This is the third post of this “Top 3 videos on mobile growth” series. You can find the first posts here (October) and here (November). The idea is to share with you the 3 most interesting videos we can find on mobile growth and app marketing, and give you the main insights.
[ Video #1] Ad Monetization Design Patterns in Free-to-Play Games
This is a presentation by Eric Seufert (@), partner at Heracles and owner of Mobile Dev Memo, at Casual Connect in Tel Aviv. In it, Eric gives some context about mobile ad growth (especially video) then dives into the design challenges for ad monetization. He gives a few ad monetization design patterns with some great examples.
Growth of mobile advertising
Mobile ad revenues have been increasing and will keep increasing; Facebook’s and Google’s growth are driven by mobile advertising, etc. You get the idea: mobile advertising is growing and quickly catching up with desktop advertising.
Video is driving the growth, with impressive projections for the years to come in terms of video ad spends. Whether it’s Facebook, Instagram, Snapchat or others, social media platforms are integrating new technologies to serve new types of video ads.
Advices when building a game around video ad monetization
With growing video advertising budgets on mobile (including from big brands), there’s a growing opportunity to monetize a game with rewarded videos.

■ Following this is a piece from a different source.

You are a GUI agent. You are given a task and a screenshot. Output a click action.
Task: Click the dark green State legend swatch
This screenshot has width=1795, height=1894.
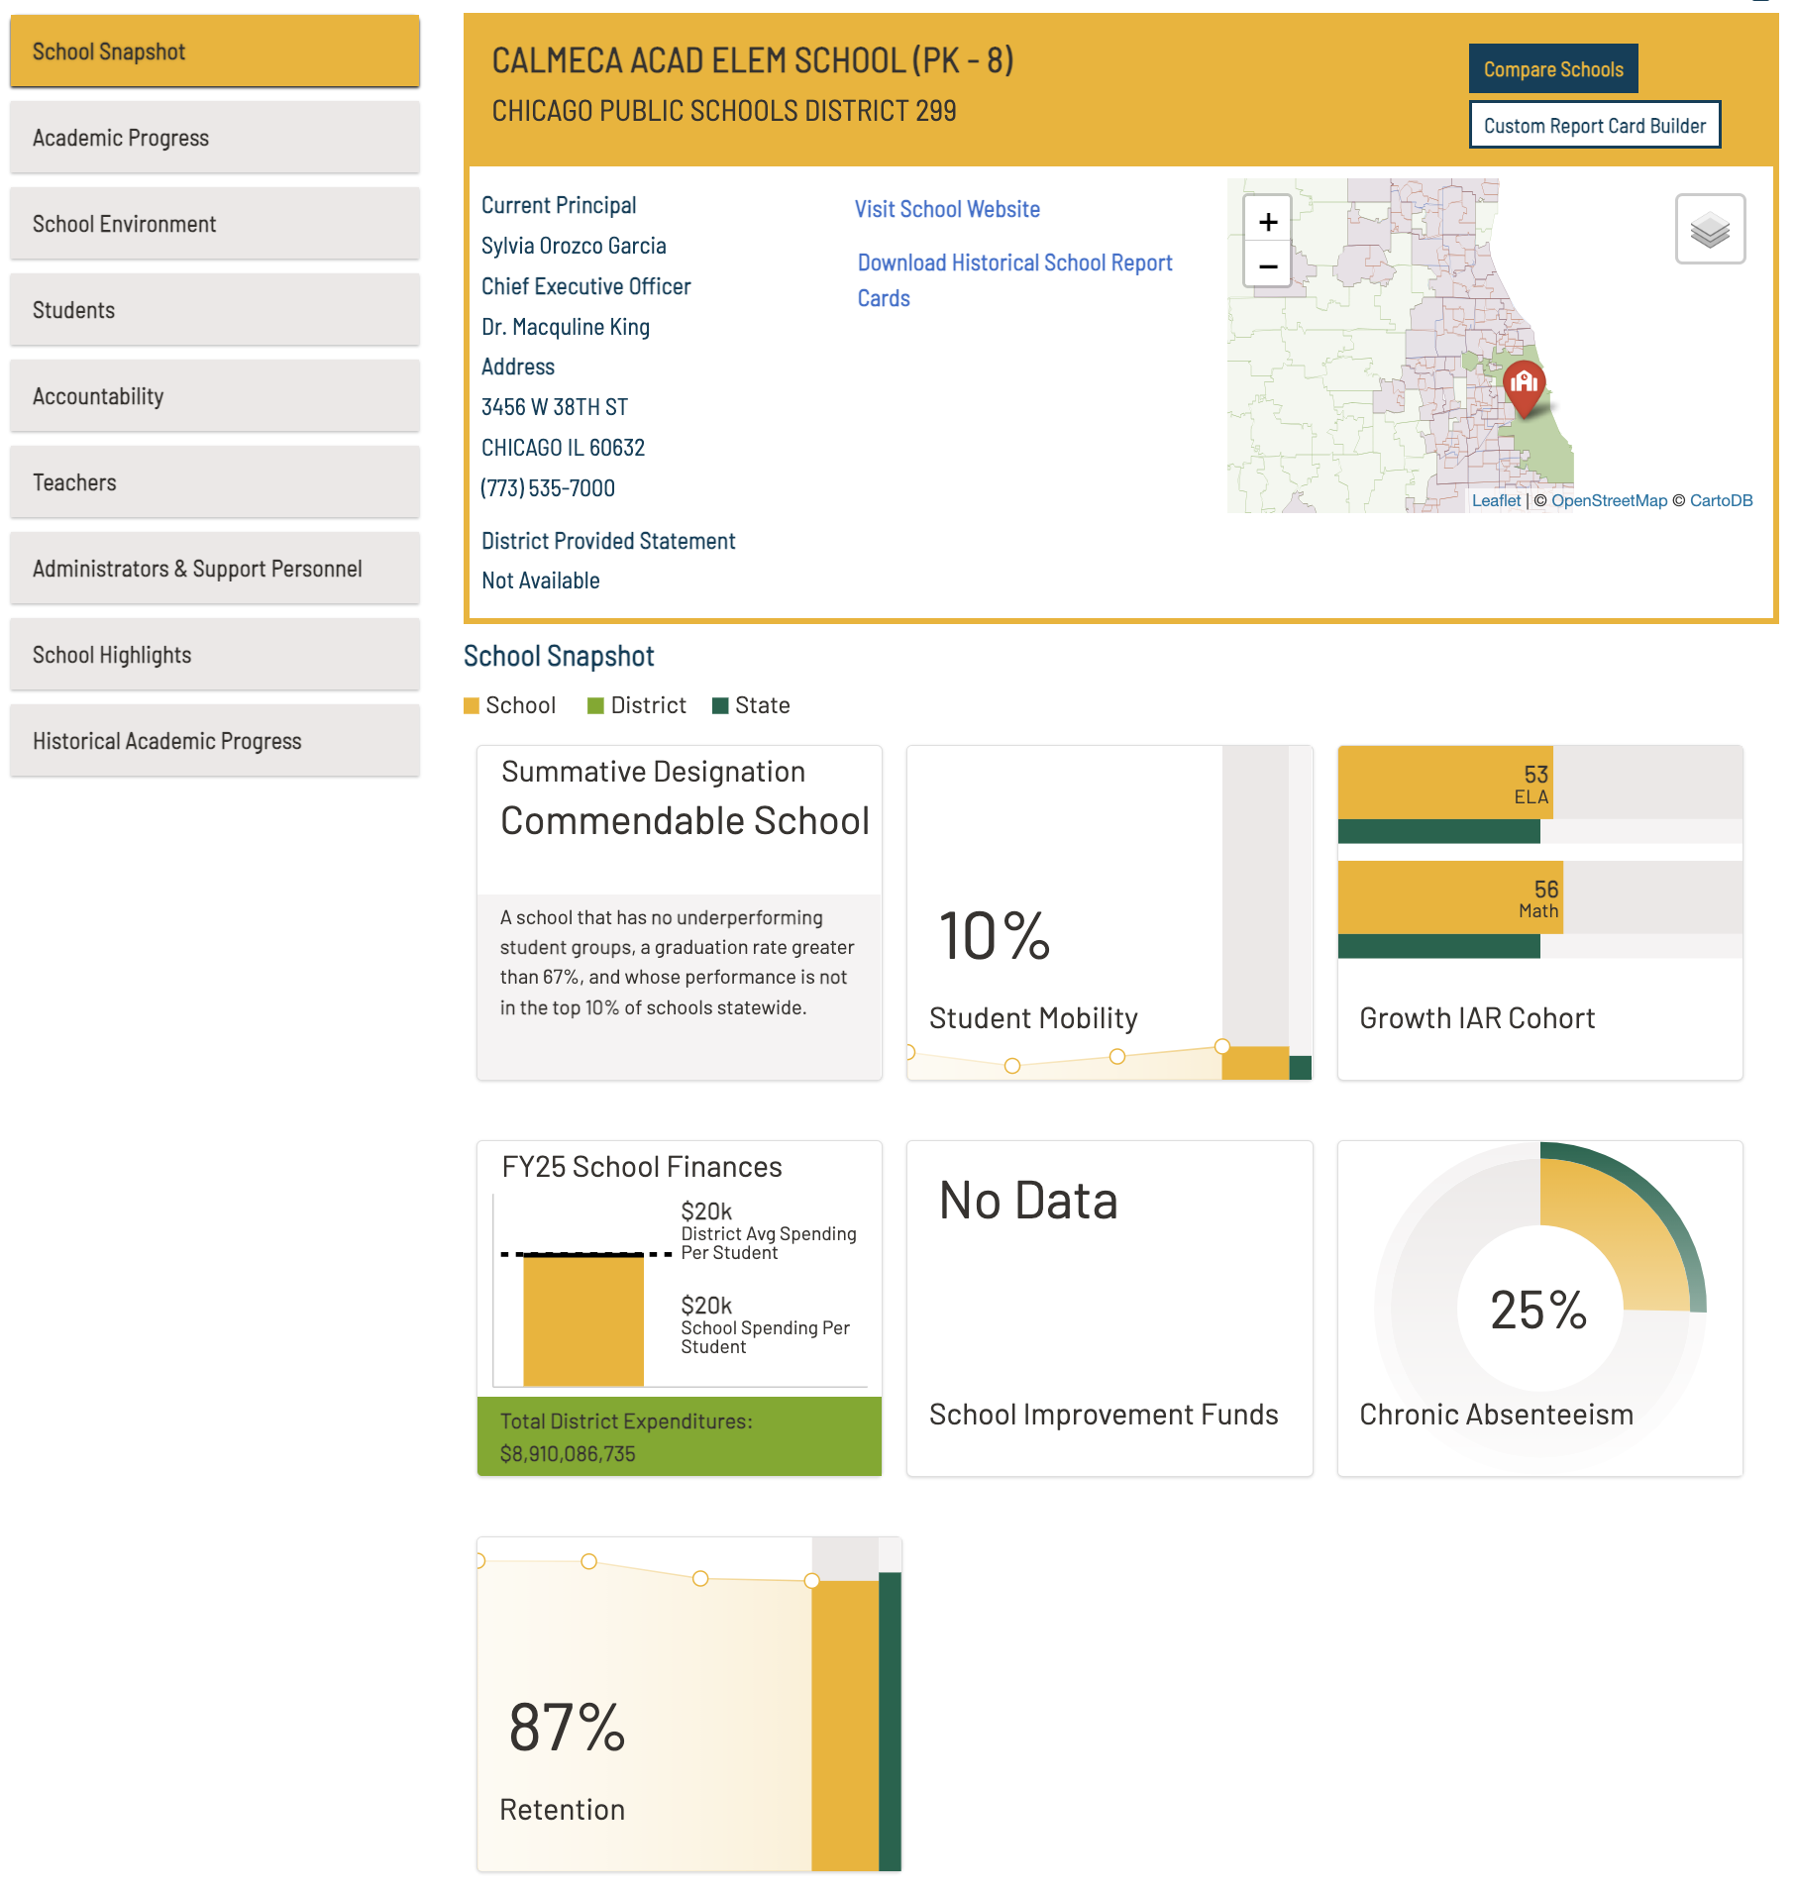(x=720, y=705)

Not all players purchase in-app, so it’s a good way to leverage your user base. Being kinda “early” to the party is good, as it prepares you for what’s most likely coming: a programmatic direct future marketplace that will be using an API rather than a need to include multiple SDKs to serve ads.
With video ad monetization, you don’t want to displace attention from your app (users leaving) but you do want to serve engaging ads that convert.
A few advices:
- Do not just show ads only to users that don’t pay if you’re mostly relying on ads for monetization. Otherwise you will send non-paying players to other apps, and other publishers will stop bidding on these placement. You need to find a balance.
- To make ads feel engaging but still keep people in your app, you need to show the right ads to the right people. For relatively simple games not relying much on in-app purchases, it might just be better to show ads to the highest spenders so they drive your CPM up. Again, this is something to analyze to find a balance based on what performs best for you.
- Video ads need to be
- integrated natively, so it feels like they are part of the game.
- bring value to the customer
- served with intent (pull, not push)
4 ad monetization patterns
Ads in the content channel – Just like Facebook does in its feed. Keep iterating on it, to keep users more engaged with the content (like Facebook does with related instant article once you read one). Rovio has a “Rovio content channel” with content (inbox, etc.) but also ads to other games.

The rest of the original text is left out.